[Stored records]

=======

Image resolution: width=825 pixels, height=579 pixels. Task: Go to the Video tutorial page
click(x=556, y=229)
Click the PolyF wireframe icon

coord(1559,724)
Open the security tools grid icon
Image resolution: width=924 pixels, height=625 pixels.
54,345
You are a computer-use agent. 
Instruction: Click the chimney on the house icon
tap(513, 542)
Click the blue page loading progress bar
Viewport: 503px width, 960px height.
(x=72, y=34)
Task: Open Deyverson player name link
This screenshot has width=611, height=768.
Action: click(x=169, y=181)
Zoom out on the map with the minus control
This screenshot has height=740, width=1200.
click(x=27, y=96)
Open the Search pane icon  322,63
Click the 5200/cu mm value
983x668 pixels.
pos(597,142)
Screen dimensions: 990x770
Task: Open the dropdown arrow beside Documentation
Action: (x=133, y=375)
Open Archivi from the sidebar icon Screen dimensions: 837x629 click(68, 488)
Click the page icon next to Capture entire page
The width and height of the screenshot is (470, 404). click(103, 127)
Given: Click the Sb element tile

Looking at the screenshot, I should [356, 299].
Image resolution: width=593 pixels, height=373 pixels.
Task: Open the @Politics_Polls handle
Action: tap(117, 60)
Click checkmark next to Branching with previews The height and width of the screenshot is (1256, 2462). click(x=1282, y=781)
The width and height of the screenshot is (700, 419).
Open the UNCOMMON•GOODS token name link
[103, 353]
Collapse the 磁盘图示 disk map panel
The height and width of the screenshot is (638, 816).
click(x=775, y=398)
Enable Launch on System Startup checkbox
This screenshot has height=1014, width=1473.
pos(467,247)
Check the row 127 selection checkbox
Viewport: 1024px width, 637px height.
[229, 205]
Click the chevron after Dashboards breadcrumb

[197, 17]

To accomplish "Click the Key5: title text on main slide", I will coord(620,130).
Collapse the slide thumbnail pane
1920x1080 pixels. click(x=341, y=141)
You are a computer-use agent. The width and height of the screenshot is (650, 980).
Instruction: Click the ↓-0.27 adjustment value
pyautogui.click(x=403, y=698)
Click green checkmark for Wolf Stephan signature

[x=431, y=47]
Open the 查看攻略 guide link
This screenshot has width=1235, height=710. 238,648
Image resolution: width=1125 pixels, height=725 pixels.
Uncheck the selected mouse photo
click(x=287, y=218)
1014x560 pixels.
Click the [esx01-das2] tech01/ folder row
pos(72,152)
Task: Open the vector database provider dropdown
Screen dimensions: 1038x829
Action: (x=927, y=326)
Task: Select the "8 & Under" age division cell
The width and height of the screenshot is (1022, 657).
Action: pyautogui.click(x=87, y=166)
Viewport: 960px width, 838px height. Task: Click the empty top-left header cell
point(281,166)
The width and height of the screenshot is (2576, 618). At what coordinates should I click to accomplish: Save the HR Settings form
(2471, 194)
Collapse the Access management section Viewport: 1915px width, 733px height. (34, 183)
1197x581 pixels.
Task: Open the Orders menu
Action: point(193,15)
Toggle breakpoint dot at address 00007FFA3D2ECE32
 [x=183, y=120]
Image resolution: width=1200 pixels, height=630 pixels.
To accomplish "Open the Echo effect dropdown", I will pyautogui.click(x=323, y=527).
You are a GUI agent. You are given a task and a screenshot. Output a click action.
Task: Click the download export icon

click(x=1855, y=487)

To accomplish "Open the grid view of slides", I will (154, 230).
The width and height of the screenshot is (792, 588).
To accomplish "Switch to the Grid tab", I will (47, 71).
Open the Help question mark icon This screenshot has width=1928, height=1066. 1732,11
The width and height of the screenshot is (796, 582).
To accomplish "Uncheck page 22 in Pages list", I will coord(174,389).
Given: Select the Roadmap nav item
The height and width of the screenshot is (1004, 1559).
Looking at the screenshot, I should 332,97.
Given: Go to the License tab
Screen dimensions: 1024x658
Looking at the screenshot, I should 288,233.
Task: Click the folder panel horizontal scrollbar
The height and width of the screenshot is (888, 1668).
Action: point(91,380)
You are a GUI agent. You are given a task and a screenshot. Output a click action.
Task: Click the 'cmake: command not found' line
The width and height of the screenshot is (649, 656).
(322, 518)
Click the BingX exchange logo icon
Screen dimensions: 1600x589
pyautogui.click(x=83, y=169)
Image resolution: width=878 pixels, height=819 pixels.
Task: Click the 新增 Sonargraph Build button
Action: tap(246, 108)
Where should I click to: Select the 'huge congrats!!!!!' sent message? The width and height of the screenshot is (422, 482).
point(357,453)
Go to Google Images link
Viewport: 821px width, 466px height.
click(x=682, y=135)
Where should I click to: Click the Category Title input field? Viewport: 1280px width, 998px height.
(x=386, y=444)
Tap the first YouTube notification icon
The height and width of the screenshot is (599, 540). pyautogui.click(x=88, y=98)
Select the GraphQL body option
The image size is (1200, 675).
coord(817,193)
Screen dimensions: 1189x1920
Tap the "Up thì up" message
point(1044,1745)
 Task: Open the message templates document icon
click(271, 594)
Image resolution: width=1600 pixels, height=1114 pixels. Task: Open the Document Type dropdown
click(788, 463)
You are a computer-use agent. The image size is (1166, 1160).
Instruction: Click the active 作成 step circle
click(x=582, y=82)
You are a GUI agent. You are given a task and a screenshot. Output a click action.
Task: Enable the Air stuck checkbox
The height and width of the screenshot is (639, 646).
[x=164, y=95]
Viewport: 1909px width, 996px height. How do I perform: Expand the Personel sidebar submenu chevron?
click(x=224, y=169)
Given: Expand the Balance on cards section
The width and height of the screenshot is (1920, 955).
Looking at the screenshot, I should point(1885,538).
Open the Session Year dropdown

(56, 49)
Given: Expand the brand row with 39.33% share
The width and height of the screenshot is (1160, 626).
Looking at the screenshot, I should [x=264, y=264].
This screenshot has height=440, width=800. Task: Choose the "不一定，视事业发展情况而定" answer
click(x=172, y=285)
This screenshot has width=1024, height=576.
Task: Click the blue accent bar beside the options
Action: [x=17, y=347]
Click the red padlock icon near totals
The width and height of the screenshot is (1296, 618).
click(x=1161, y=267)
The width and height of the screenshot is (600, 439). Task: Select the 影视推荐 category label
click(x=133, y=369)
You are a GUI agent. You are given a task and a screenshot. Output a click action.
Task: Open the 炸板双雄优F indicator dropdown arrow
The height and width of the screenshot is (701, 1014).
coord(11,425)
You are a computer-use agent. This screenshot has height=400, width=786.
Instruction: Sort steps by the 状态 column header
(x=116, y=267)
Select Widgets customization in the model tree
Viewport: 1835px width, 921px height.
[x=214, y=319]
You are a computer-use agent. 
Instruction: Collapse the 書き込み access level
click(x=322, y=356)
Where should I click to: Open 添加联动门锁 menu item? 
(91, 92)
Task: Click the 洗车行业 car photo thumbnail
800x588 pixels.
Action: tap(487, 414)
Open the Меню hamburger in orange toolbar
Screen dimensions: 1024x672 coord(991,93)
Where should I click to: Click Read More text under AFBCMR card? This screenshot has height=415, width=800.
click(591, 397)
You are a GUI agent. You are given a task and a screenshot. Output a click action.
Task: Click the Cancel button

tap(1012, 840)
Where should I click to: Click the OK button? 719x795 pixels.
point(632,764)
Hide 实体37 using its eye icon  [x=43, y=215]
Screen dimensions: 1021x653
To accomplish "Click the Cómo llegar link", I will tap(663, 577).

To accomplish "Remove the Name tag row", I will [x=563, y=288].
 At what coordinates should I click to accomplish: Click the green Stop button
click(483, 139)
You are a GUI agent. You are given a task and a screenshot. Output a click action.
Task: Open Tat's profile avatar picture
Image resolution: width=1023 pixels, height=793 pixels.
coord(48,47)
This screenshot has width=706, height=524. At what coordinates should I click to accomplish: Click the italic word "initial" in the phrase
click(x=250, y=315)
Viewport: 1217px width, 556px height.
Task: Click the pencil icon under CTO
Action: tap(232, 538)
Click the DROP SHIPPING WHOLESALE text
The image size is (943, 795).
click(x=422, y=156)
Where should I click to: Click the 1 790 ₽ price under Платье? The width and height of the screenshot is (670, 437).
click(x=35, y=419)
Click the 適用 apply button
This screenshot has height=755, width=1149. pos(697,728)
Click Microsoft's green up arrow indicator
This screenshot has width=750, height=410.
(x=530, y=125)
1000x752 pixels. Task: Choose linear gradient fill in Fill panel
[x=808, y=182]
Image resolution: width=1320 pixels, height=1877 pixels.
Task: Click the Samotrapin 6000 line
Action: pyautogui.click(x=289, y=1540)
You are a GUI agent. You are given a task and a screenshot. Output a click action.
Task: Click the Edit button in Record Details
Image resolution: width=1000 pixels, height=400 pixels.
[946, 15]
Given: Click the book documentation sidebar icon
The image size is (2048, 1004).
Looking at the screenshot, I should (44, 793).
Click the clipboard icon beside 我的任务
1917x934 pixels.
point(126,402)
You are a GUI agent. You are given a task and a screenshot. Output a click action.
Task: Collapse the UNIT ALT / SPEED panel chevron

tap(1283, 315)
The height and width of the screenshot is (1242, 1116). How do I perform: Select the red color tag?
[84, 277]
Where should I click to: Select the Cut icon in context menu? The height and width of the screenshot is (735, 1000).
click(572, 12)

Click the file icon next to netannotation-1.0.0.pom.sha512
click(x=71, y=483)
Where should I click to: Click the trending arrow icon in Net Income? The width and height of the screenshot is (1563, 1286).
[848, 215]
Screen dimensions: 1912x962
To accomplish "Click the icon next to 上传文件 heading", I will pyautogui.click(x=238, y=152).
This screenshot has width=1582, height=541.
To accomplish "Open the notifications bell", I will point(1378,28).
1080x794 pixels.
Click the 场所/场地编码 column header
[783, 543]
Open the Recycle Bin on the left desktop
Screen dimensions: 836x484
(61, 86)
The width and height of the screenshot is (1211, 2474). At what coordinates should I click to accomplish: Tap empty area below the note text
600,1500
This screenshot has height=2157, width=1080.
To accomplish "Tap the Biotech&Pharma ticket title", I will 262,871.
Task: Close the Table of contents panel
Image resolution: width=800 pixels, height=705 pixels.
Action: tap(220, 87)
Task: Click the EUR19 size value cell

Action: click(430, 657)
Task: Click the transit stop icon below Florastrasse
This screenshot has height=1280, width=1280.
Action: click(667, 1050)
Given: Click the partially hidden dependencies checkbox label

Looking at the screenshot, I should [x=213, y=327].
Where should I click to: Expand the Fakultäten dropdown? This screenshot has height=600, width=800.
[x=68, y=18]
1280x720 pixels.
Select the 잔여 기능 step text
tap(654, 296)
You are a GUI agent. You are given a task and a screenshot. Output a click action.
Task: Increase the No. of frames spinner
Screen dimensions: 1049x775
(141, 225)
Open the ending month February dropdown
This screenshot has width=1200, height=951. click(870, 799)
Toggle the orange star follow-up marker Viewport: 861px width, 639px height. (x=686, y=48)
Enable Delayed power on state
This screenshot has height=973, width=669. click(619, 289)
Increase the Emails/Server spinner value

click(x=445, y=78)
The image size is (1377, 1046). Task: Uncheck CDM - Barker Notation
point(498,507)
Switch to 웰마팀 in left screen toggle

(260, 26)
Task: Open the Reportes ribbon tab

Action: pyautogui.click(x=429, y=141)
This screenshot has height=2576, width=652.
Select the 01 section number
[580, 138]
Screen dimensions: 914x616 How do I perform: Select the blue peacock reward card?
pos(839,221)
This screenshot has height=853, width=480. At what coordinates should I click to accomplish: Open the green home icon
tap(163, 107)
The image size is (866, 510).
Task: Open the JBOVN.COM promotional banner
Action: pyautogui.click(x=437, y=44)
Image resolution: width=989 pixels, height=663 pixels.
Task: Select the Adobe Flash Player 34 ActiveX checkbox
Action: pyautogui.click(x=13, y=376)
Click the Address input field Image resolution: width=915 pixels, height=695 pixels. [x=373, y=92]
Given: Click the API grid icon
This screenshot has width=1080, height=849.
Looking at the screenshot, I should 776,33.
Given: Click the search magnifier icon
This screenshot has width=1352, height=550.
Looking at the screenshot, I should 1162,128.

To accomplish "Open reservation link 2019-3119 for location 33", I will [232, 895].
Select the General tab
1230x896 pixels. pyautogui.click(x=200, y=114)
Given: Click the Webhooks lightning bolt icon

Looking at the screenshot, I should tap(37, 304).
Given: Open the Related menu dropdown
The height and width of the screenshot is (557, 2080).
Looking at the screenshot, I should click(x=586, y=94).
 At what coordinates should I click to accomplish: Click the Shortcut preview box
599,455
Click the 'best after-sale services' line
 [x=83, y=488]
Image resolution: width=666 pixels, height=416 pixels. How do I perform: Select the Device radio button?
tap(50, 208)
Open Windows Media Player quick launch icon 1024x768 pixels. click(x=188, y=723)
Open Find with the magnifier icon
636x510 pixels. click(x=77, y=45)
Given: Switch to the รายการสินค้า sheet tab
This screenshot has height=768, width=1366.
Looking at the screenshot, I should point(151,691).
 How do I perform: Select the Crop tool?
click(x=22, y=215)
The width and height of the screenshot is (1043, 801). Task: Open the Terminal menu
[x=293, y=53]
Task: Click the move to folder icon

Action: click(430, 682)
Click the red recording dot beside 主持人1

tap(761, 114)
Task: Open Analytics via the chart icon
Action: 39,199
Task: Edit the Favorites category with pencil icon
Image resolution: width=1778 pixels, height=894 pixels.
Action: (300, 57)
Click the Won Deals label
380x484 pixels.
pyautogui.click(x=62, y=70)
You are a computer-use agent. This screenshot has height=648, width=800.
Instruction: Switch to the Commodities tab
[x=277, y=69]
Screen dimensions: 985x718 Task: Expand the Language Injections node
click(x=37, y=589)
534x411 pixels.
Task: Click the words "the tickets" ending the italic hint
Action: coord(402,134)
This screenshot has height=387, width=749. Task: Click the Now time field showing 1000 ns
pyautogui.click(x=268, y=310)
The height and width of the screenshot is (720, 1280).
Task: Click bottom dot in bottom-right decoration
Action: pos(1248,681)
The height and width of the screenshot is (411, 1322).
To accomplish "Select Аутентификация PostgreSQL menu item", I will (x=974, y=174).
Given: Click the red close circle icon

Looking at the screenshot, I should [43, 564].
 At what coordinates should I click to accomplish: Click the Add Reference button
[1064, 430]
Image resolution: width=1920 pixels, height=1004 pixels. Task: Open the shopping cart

=======

**WHAT THE EXERCISE ASKS**
Search the entries above for lines holding the string "indicator", then report only how many there are.

**RESPONSE BELOW**
2